Direttorio Civile (1925-1930)
Il Direttorio militare fu sostituito da un Direttorio Civile con l'obiettivo di stabilizzare e rendere costante la dittatura. Il regime cercò di istituzionalizzarsi attraverso due elementi chiave:
- L'Unione Patriottica (1924), un partito unico diretto da militari.
- L'Assemblea Nazionale Consultiva, che mirava a elaborare una nuova Costituzione, progetto che fallì per due ragioni:
- La mancanza di legittimità: non vi erano state elezioni costituenti e 400 membri appartenevano all'Unione Patriottica.
- Il rifiuto della sovranità nazionale a favore di una sovranità condivisa tra il Re e le Cortes.
Politica Economica e Sociale
Durante il Direttorio Civile si tentò di risanare il sistema economico attraverso:
- Una politica di protezionismo e la creazione di monopoli di stato, come la CAMPSA.
- L'istituzione di commissioni idriche per l'utilizzo delle risorse del territorio (precursore del Piano Idrologico Nazionale).
- Lo sviluppo delle infrastrutture: la rete stradale fu estesa per oltre 5000 km e le comunicazioni ferroviarie ricevettero un notevole impulso.
Sul piano del lavoro, Eduardo Aunós organizzò la produzione secondo il modello dello stato corporativo, con comitati misti di datori di lavoro e lavoratori sotto la tutela dello Stato. Questa organizzazione fu osteggiata da anarchici e marxisti, che la vedevano come un ostacolo al sindacalismo di classe. Furono inoltre costruite numerose scuole per favorire l'istruzione.
L'Opposizione e la Caduta di Primo de Rivera
L'opposizione includeva un ampio spettro politico: repubblicani, liberali, conservatori, socialisti e anarchici. Un elemento chiave fu il crescente malcontento tra i ranghi dell'Esercito. Dopo il crollo del mercato azionario di New York nel 1929, i problemi economici e le tensioni sociali aumentarono.

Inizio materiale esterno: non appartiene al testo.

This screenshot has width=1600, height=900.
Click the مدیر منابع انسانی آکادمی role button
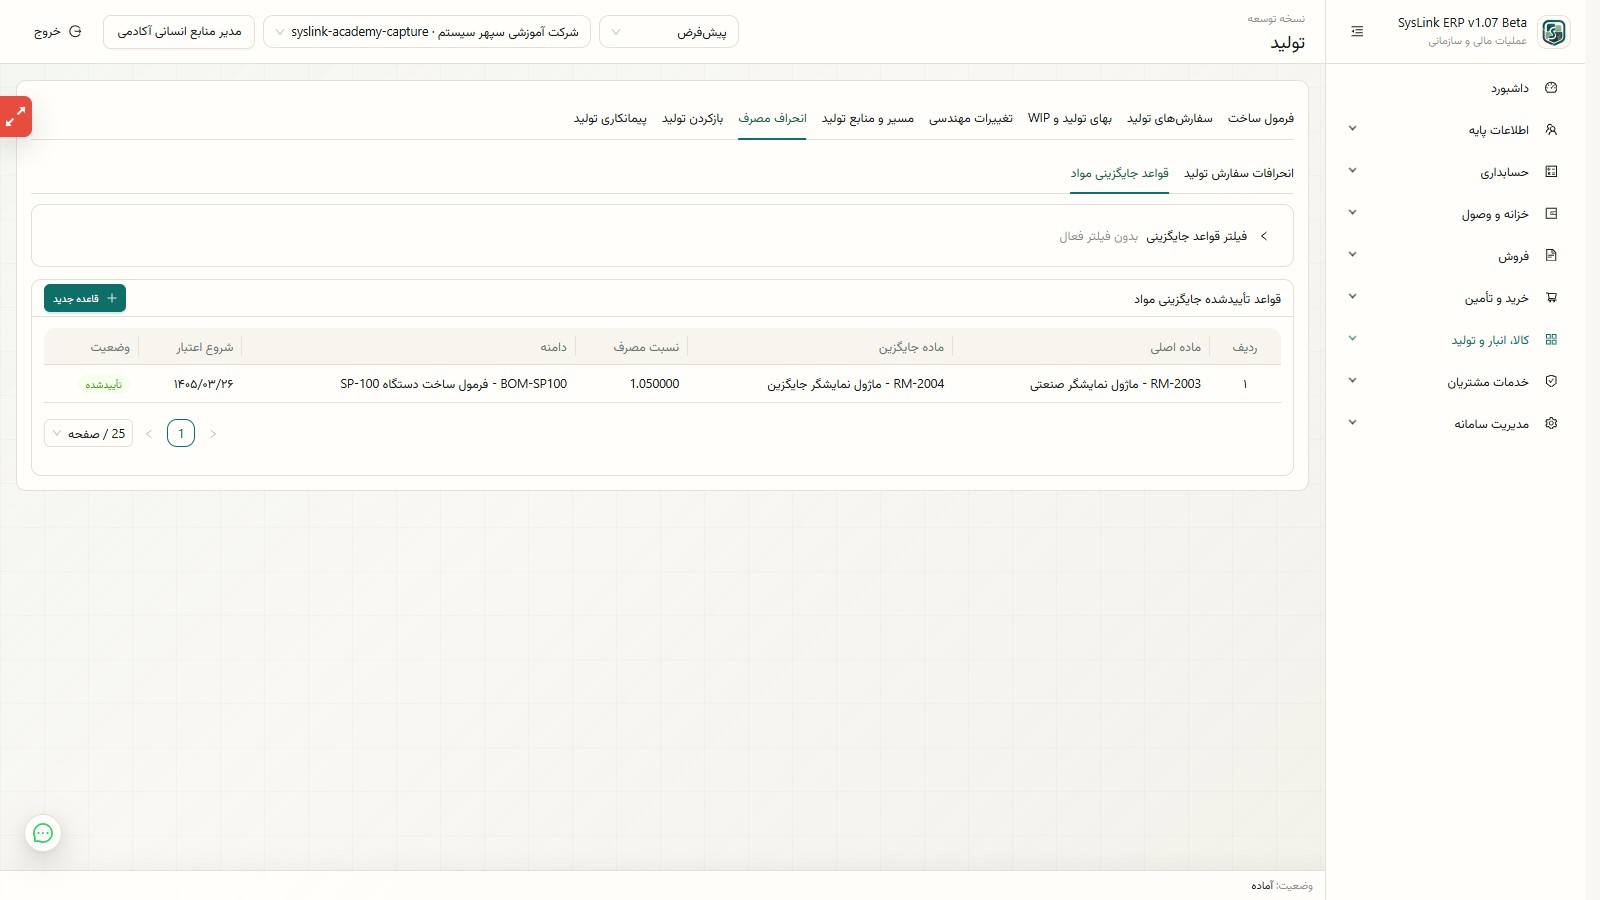tap(179, 32)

Anziano, malato e senza sostegno sociale, il 27 gennaio 1930, Primo de Rivera presentò le dimissioni al monarca. Due mesi dopo, il dittatore morì in esilio a Parigi.
Il Ritorno alla Monarchia e la Proclamazione della Repubblica
Il Re incaricò il generale Berenguer di formare un nuovo governo (periodo noto come Dictablanda). Tuttavia, la mancanza di precisione nel ritorno al sistema parlamentare minò il prestigio della monarchia. Nell'agosto 1930, le forze di opposizione firmarono il Patto di San Sebastian.
Berenguer si dimise e fu sostituito dall'ammiraglio Aznar. Le elezioni amministrative del 1931 si trasformarono in un referendum sulla monarchia. La vittoria schiacciante dei candidati repubblicani e socialisti nelle aree urbane portò all'abdicazione di Alfonso XIII e alla proclamazione della Seconda Repubblica il 14 aprile 1931.
Conclusione
La lunga crisi del sistema canovista fu risolta inaspettatamente dal colpo di stato di Primo de Rivera. La dittatura (1923-1930) promosse lo sviluppo economico e mantenne la pace sociale a costo della sospensione della Costituzione e del controllo delle libertà civili. Il tentativo di creare uno stato corporativo fallì, riportando la Spagna ai dilemmi precedenti. Il regime rappresentò un ritorno alla leadership politica dell'esercito tipica del XIX secolo e costituì un importante precedente per la dittatura franchista, che avrebbe adottato molti dei suoi principi imparando dai suoi errori.